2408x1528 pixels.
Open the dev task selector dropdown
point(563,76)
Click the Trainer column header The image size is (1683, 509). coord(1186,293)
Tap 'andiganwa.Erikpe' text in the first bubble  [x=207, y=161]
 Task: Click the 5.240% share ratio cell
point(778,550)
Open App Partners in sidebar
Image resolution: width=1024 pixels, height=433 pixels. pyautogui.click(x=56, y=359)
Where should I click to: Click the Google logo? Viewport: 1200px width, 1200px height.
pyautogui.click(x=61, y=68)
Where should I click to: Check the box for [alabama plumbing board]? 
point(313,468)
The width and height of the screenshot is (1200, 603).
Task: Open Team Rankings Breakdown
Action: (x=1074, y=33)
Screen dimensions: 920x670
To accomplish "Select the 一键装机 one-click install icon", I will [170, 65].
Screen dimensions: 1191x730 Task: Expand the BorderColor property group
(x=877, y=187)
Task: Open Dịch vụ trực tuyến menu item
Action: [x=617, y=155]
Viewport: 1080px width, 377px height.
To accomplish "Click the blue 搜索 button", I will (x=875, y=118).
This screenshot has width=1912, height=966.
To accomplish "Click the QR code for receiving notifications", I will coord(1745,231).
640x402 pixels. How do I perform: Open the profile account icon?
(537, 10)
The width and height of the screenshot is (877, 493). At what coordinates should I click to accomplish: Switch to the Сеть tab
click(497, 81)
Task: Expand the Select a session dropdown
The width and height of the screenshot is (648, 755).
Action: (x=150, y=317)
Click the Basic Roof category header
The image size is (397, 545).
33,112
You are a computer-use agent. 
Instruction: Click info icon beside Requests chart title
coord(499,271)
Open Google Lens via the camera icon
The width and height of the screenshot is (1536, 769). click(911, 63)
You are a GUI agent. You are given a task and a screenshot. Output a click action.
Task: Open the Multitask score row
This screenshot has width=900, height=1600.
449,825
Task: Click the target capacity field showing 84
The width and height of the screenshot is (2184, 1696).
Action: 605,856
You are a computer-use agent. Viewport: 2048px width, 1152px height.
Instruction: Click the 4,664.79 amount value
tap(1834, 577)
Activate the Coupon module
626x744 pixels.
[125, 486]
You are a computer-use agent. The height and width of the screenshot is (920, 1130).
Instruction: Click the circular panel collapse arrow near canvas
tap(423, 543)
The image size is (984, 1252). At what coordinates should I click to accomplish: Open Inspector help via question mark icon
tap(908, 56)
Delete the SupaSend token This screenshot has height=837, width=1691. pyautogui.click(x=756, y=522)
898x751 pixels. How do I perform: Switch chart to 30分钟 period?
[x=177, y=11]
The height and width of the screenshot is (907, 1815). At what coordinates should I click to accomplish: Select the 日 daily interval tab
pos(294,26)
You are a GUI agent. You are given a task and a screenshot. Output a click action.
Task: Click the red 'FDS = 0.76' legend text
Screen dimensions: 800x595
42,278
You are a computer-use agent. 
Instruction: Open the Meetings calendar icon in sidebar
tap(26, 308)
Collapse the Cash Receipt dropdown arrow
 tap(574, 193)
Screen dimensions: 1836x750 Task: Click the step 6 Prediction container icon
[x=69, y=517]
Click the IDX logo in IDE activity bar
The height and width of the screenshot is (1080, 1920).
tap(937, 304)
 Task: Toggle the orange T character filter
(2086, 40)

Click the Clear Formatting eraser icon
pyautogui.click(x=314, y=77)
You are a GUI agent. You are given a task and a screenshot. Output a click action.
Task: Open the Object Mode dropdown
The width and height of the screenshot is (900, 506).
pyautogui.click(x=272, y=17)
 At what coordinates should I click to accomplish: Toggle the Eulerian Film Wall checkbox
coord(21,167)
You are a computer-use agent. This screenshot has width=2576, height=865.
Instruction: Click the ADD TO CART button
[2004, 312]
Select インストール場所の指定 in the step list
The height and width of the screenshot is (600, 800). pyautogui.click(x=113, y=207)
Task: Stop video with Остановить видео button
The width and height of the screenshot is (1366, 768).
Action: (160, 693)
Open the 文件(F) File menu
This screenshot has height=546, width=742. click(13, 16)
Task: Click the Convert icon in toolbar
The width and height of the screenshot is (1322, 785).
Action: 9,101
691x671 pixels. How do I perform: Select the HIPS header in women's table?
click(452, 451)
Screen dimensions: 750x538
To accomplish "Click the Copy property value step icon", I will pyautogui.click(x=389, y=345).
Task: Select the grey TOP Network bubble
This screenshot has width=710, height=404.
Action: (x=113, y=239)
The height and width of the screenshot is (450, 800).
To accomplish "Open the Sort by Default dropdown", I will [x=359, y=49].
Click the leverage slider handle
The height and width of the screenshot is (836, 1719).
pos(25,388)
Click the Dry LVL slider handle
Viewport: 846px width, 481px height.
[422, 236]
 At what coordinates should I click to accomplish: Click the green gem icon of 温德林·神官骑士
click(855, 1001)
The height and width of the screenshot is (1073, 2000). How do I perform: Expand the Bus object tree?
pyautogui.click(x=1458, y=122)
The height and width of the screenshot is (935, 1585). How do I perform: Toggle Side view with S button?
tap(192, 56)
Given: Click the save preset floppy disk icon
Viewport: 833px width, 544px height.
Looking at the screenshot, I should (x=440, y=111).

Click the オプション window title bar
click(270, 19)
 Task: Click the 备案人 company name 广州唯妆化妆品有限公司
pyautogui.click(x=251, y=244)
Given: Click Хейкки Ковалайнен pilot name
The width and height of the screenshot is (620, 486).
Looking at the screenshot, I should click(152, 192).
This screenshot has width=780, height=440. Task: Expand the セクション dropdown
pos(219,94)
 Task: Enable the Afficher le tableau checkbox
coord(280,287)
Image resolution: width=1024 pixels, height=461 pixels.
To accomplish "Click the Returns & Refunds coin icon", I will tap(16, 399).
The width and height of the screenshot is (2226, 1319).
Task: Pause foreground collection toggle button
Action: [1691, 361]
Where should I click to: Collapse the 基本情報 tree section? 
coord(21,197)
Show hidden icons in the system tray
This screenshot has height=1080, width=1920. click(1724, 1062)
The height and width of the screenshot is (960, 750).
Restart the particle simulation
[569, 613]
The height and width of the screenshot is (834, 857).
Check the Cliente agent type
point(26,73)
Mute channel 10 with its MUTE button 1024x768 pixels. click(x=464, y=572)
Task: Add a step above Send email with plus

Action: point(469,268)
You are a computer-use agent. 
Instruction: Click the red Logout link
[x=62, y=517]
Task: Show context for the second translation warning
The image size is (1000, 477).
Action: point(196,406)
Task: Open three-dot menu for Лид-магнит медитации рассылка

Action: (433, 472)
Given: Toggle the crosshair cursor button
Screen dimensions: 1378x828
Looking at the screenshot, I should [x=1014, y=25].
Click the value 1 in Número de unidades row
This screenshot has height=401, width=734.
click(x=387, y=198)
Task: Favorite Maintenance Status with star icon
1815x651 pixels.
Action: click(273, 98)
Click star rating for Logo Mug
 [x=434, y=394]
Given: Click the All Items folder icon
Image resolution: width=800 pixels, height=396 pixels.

=== Problem description ===
Convert every line of the entries above into a JSON list of strings, one string per line, leaving out blank lines.

=== Exercise output ===
[
  "2408x1528 pixels.",
  "Open the dev task selector dropdown",
  "point(563,76)",
  "Click the Trainer column header The image size is (1683, 509). coord(1186,293)",
  "Tap 'andiganwa.Erikpe' text in the first bubble  [x=207, y=161]",
  " Task: Click the 5.240% share ratio cell",
  "point(778,550)",
  "Open App Partners in sidebar",
  "Image resolution: width=1024 pixels, height=433 pixels. pyautogui.click(x=56, y=359)",
  "Where should I click to: Click the Google logo? Viewport: 1200px width, 1200px height.",
  "pyautogui.click(x=61, y=68)",
  "Where should I click to: Check the box for [alabama plumbing board]? ",
  "point(313,468)",
  "The width and height of the screenshot is (1200, 603).",
  "Task: Open Team Rankings Breakdown",
  "Action: (x=1074, y=33)",
  "Screen dimensions: 920x670",
  "To accomplish \"Select the 一键装机 one-click install icon\", I will [170, 65].",
  "Screen dimensions: 1191x730 Task: Expand the BorderColor property group",
  "(x=877, y=187)",
  "Task: Open Dịch vụ trực tuyến menu item",
  "Action: [x=617, y=155]",
  "Viewport: 1080px width, 377px height.",
  "To accomplish \"Click the blue 搜索 button\", I will (x=875, y=118).",
  "This screenshot has width=1912, height=966.",
  "To accomplish \"Click the QR code for receiving notifications\", I will coord(1745,231).",
  "640x402 pixels. How do I perform: Open the profile account icon?",
  "(537, 10)",
  "The width and height of the screenshot is (877, 493). At what coordinates should I click to accomplish: Switch to the Сеть tab",
  "click(497, 81)",
  "Task: Expand the Select a session dropdown",
  "The width and height of the screenshot is (648, 755).",
  "Action: (x=150, y=317)",
  "Click the Basic Roof category header",
  "The image size is (397, 545).",
  "33,112",
  "You are a computer-use agent. ",
  "Instruction: Click info icon beside Requests chart title",
  "coord(499,271)",
  "Open Google Lens via the camera icon",
  "The width and height of the screenshot is (1536, 769). click(911, 63)",
  "You are a GUI agent. You are given a task and a screenshot. Output a click action.",
  "Task: Open the Multitask score row",
  "This screenshot has width=900, height=1600.",
  "449,825",
  "Task: Click the target capacity field showing 84",
  "The width and height of the screenshot is (2184, 1696).",
  "Action: 605,856",
  "You are a computer-use agent. Viewport: 2048px width, 1152px height.",
  "Instruction: Click the 4,664.79 amount value",
  "tap(1834, 577)",
  "Activate the Coupon module",
  "626x744 pixels.",
  "[125, 486]",
  "You are a computer-use agent. The height and width of the screenshot is (920, 1130).",
  "Instruction: Click the circular panel collapse arrow near canvas",
  "tap(423, 543)",
  "The image size is (984, 1252). At what coordinates should I click to accomplish: Open Inspector help via question mark icon",
  "tap(908, 56)",
  "Delete the SupaSend token This screenshot has height=837, width=1691. pyautogui.click(x=756, y=522)",
  "898x751 pixels. How do I perform: Switch chart to 30分钟 period?",
  "[x=177, y=11]",
  "The height and width of the screenshot is (907, 1815). At what coordinates should I click to accomplish: Select the 日 daily interval tab",
  "pos(294,26)",
  "You are a GUI agent. You are given a task and a screenshot. Output a click action.",
  "Task: Click the red 'FDS = 0.76' legend text",
  "Screen dimensions: 800x595",
  "42,278",
  "You are a computer-use agent. ",
  "Instruction: Open the Meetings calendar icon in sidebar",
  "tap(26, 308)",
  "Collapse the Cash Receipt dropdown arrow",
  " tap(574, 193)",
  "Screen dimensions: 1836x750 Task: Click the step 6 Prediction container icon",
  "[x=69, y=517]",
  "Click the IDX logo in IDE activity bar",
  "The height and width of the screenshot is (1080, 1920).",
  "tap(937, 304)",
  " Task: Toggle the orange T character filter",
  "(2086, 40)",
  "Click the Clear Formatting eraser icon",
  "pyautogui.click(x=314, y=77)",
  "You are a GUI agent. You are given a task and a screenshot. Output a click action.",
  "Task: Open the Object Mode dropdown",
  "The width and height of the screenshot is (900, 506).",
  "pyautogui.click(x=272, y=17)",
  " At what coordinates should I click to accomplish: Toggle the Eulerian Film Wall checkbox",
  "coord(21,167)",
  "You are a computer-use agent. This screenshot has width=2576, height=865.",
  "Instruction: Click the ADD TO CART button",
  "[2004, 312]",
  "Select インストール場所の指定 in the step list",
  "The height and width of the screenshot is (600, 800). pyautogui.click(x=113, y=207)",
  "Task: Stop video with Остановить видео button",
  "The width and height of the screenshot is (1366, 768).",
  "Action: (160, 693)",
  "Open the 文件(F) File menu",
  "This screenshot has height=546, width=742. click(13, 16)",
  "Task: Click the Convert icon in toolbar",
  "The width and height of the screenshot is (1322, 785).",
  "Action: 9,101",
  "691x671 pixels. How do I perform: Select the HIPS header in women's table?",
  "click(452, 451)",
  "Screen dimensions: 750x538",
  "To accomplish \"Click the Copy property value step icon\", I will pyautogui.click(x=389, y=345).",
  "Task: Select the grey TOP Network bubble",
  "This screenshot has width=710, height=404.",
  "Action: (x=113, y=239)",
  "The height and width of the screenshot is (450, 800).",
  "To accomplish \"Open the Sort by Default dropdown\", I will [x=359, y=49].",
  "Click the leverage slider handle",
  "The height and width of the screenshot is (836, 1719).",
  "pos(25,388)",
  "Click the Dry LVL slider handle",
  "Viewport: 846px width, 481px height.",
  "[422, 236]",
  " At what coordinates should I click to accomplish: Click the green gem icon of 温德林·神官骑士",
  "click(855, 1001)",
  "The height and width of the screenshot is (1073, 2000). How do I perform: Expand the Bus object tree?",
  "pyautogui.click(x=1458, y=122)",
  "The height and width of the screenshot is (935, 1585). How do I perform: Toggle Side view with S button?",
  "tap(192, 56)",
  "Given: Click the save preset floppy disk icon",
  "Viewport: 833px width, 544px height.",
  "Looking at the screenshot, I should (x=440, y=111).",
  "Click the オプション window title bar",
  "click(270, 19)",
  " Task: Click the 备案人 company name 广州唯妆化妆品有限公司",
  "pyautogui.click(x=251, y=244)",
  "Given: Click Хейкки Ковалайнен pilot name",
  "The width and height of the screenshot is (620, 486).",
  "Looking at the screenshot, I should click(152, 192).",
  "This screenshot has width=780, height=440. Task: Expand the セクション dropdown",
  "pos(219,94)",
  " Task: Enable the Afficher le tableau checkbox",
  "coord(280,287)",
  "Image resolution: width=1024 pixels, height=461 pixels.",
  "To accomplish \"Click the Returns & Refunds coin icon\", I will tap(16, 399).",
  "The width and height of the screenshot is (2226, 1319).",
  "Task: Pause foreground collection toggle button",
  "Action: [1691, 361]",
  "Where should I click to: Collapse the 基本情報 tree section? ",
  "coord(21,197)",
  "Show hidden icons in the system tray",
  "This screenshot has height=1080, width=1920. click(1724, 1062)",
  "The height and width of the screenshot is (960, 750).",
  "Restart the particle simulation",
  "[569, 613]",
  "The height and width of the screenshot is (834, 857).",
  "Check the Cliente agent type",
  "point(26,73)",
  "Mute channel 10 with its MUTE button 1024x768 pixels. click(x=464, y=572)",
  "Task: Add a step above Send email with plus",
  "Action: point(469,268)",
  "You are a computer-use agent. ",
  "Instruction: Click the red Logout link",
  "[x=62, y=517]",
  "Task: Show context for the second translation warning",
  "The image size is (1000, 477).",
  "Action: point(196,406)",
  "Task: Open three-dot menu for Лид-магнит медитации рассылка",
  "Action: (433, 472)",
  "Given: Toggle the crosshair cursor button",
  "Screen dimensions: 1378x828",
  "Looking at the screenshot, I should [x=1014, y=25].",
  "Click the value 1 in Número de unidades row",
  "This screenshot has height=401, width=734.",
  "click(x=387, y=198)",
  "Task: Favorite Maintenance Status with star icon",
  "1815x651 pixels.",
  "Action: click(273, 98)",
  "Click star rating for Logo Mug",
  " [x=434, y=394]",
  "Given: Click the All Items folder icon",
  "Image resolution: width=800 pixels, height=396 pixels."
]